[Goal]:
Starting at the line that contains "This screenshot has", could you copy out the data word for word through its final line? Leave out the pictures.

Entries from a dataset
'''

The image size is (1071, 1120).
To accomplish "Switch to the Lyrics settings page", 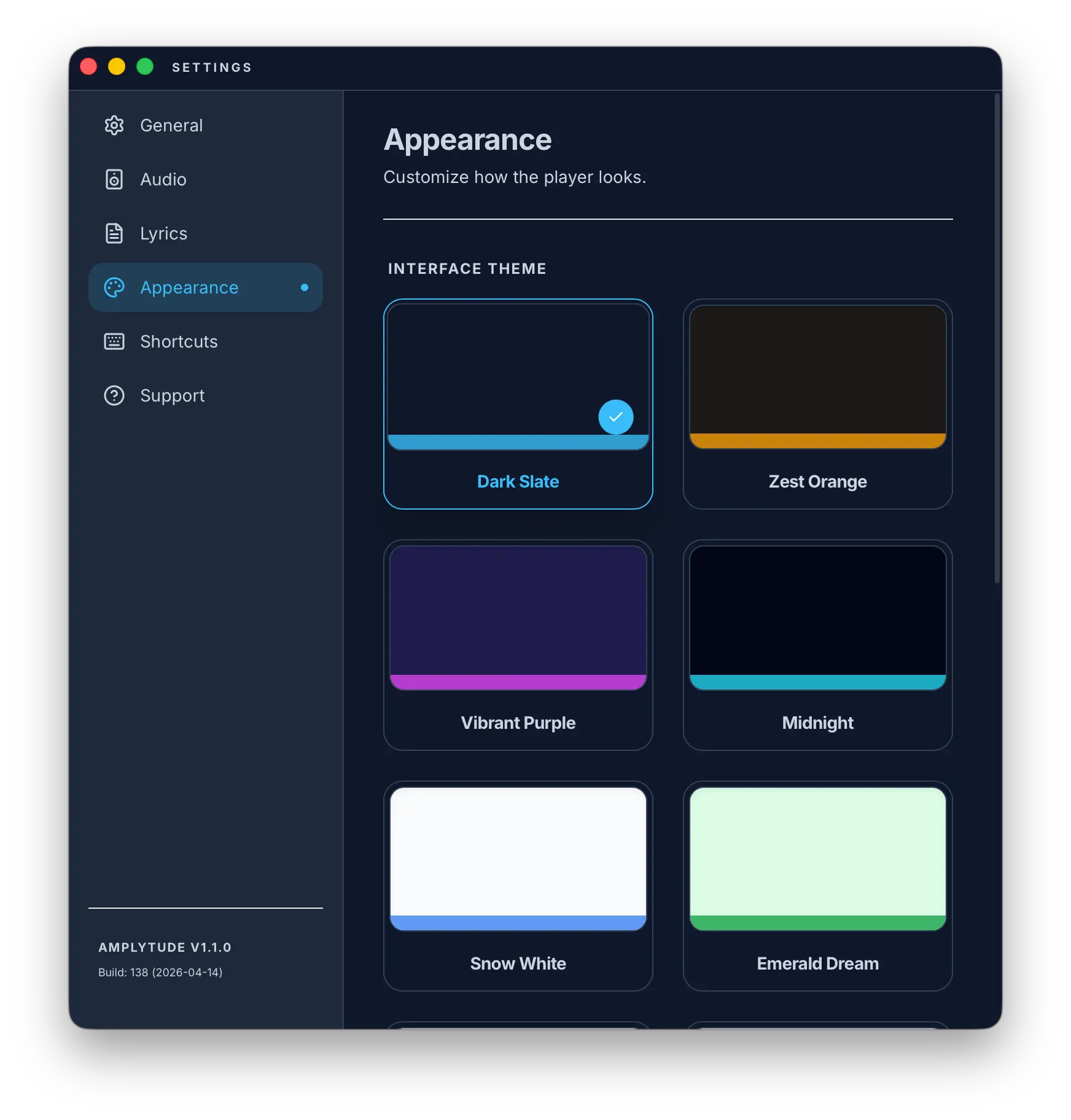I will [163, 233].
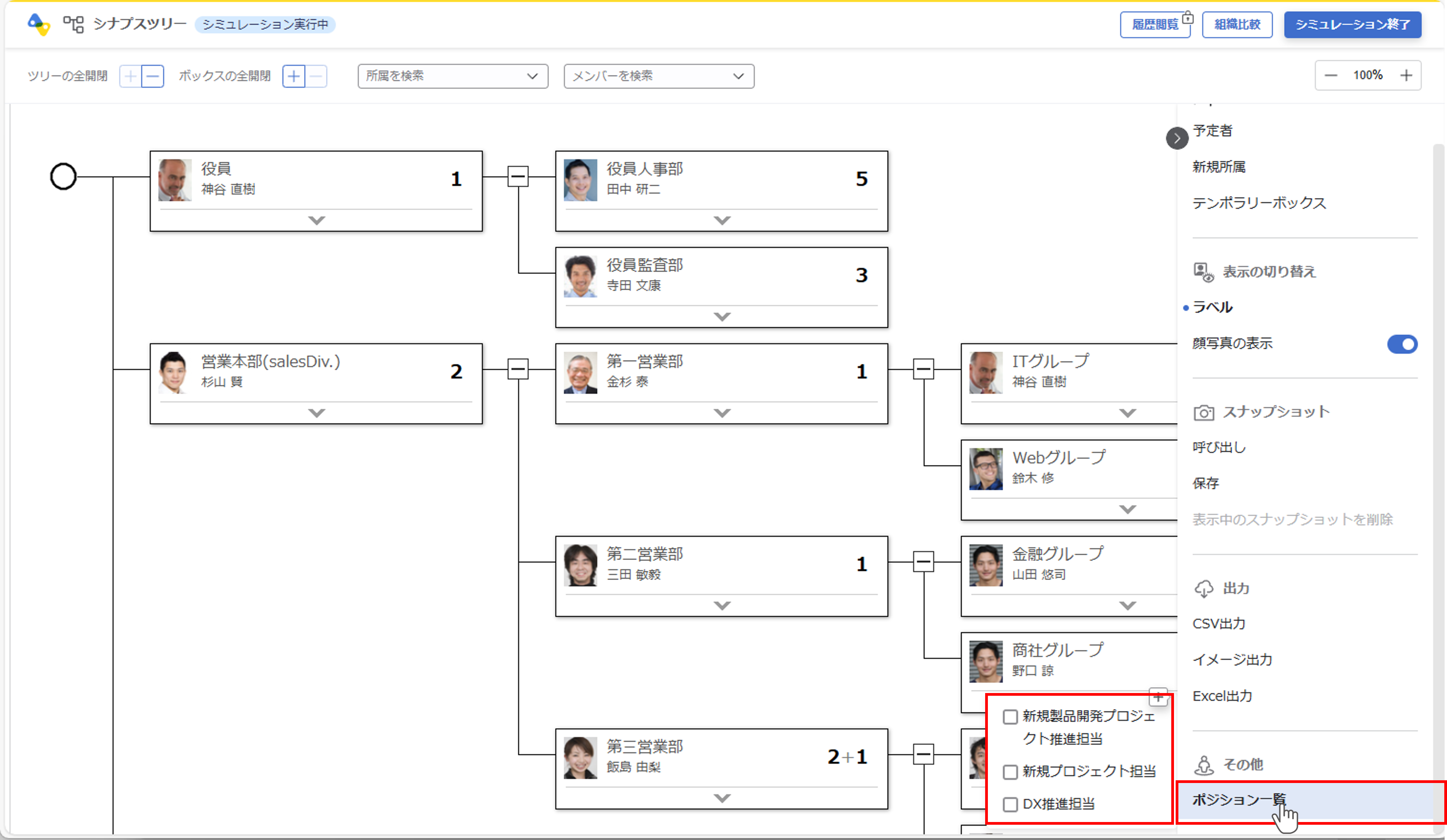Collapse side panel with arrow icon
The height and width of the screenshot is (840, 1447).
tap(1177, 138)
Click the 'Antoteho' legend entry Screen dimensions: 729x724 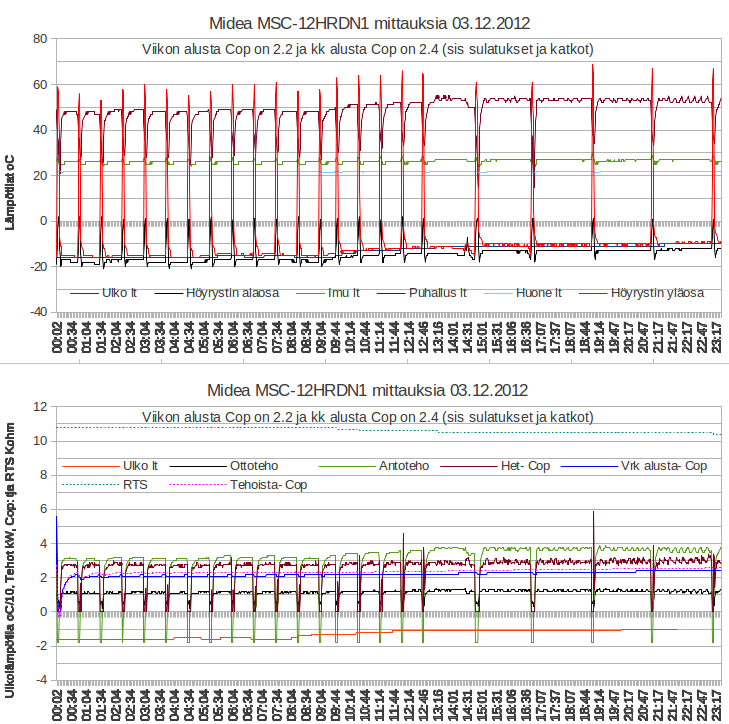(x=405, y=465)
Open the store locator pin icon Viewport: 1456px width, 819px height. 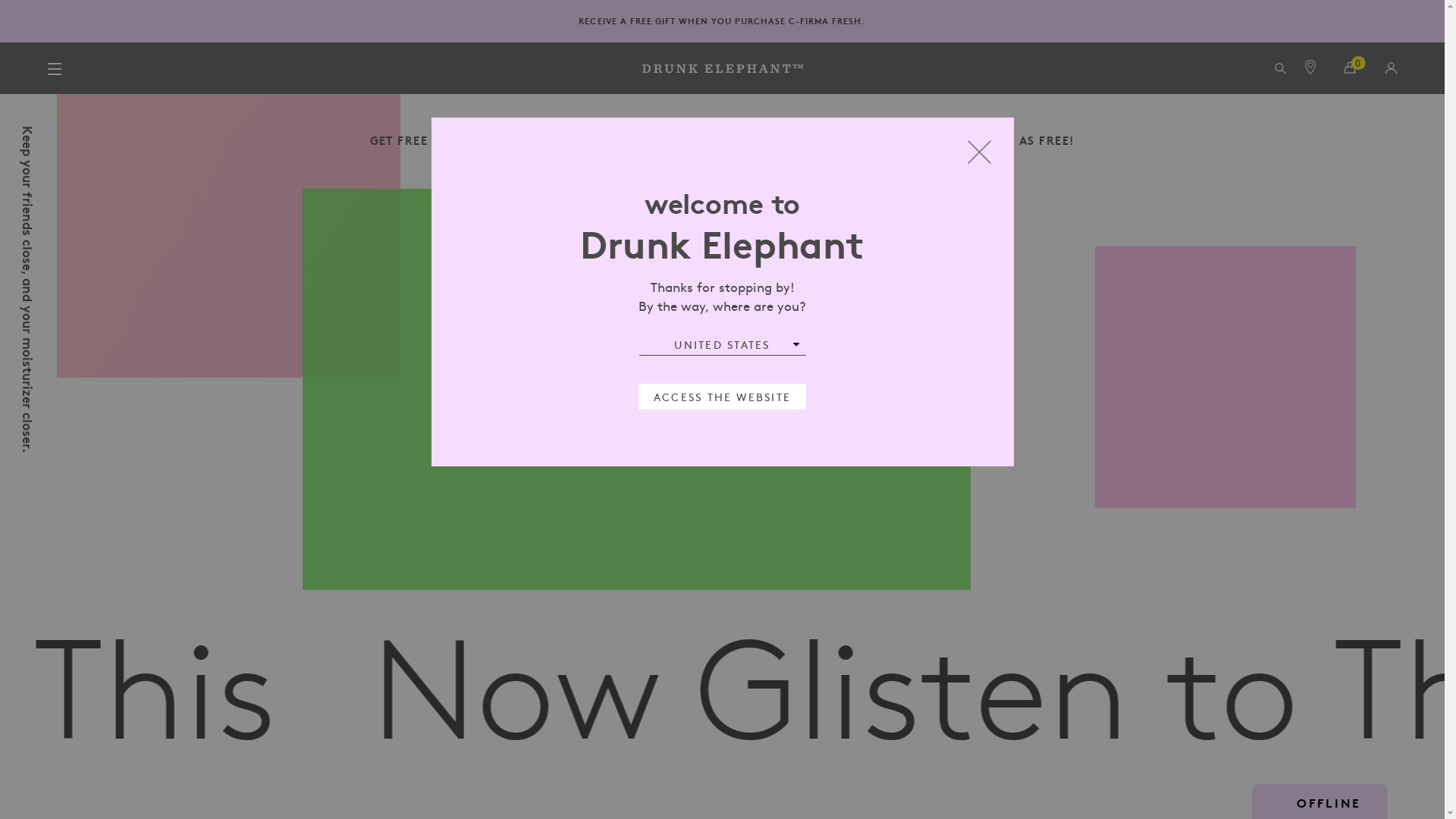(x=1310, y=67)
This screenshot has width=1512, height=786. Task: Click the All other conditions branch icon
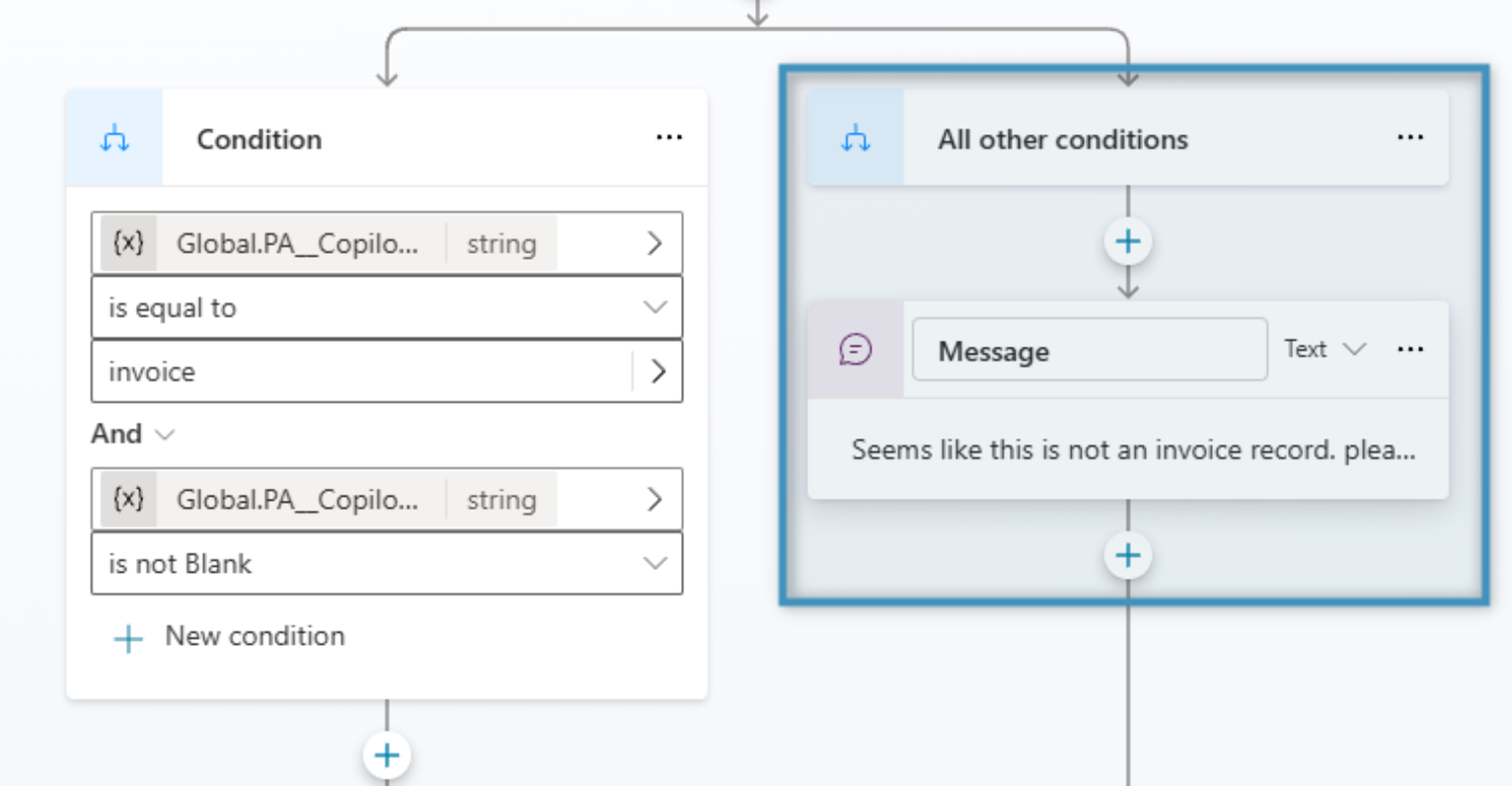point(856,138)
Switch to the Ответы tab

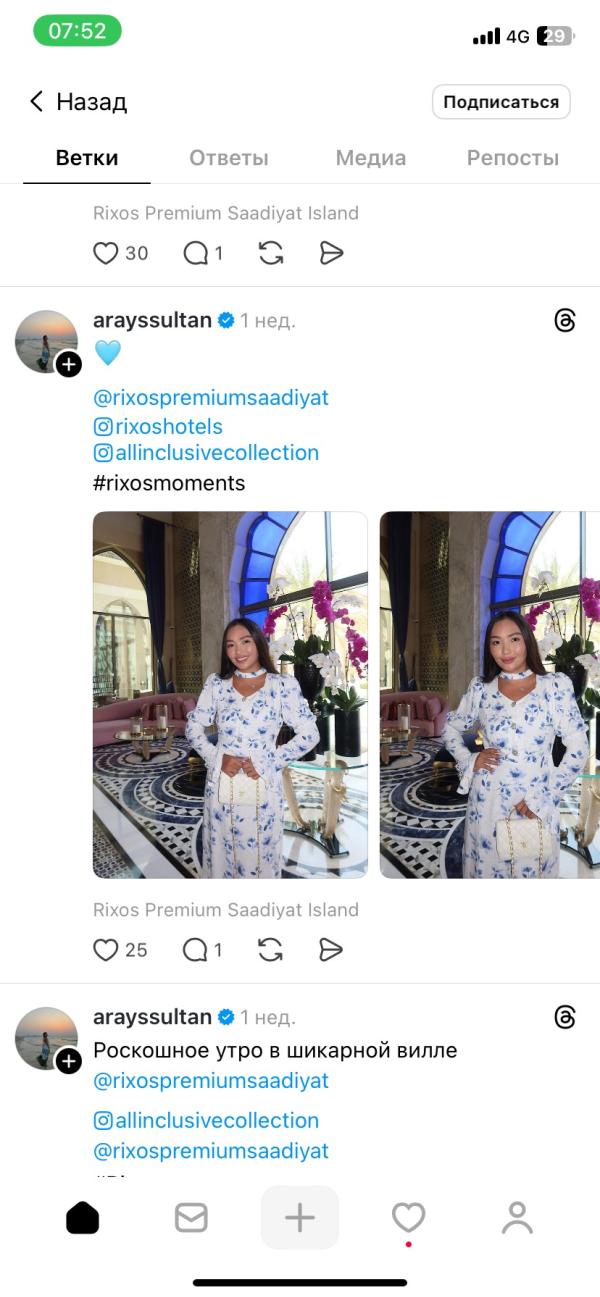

'''

[Answer to the exercise]:
This screenshot has width=1512, height=786. Task: Click the All other conditions branch icon
point(856,138)
Switch to the Ответы tab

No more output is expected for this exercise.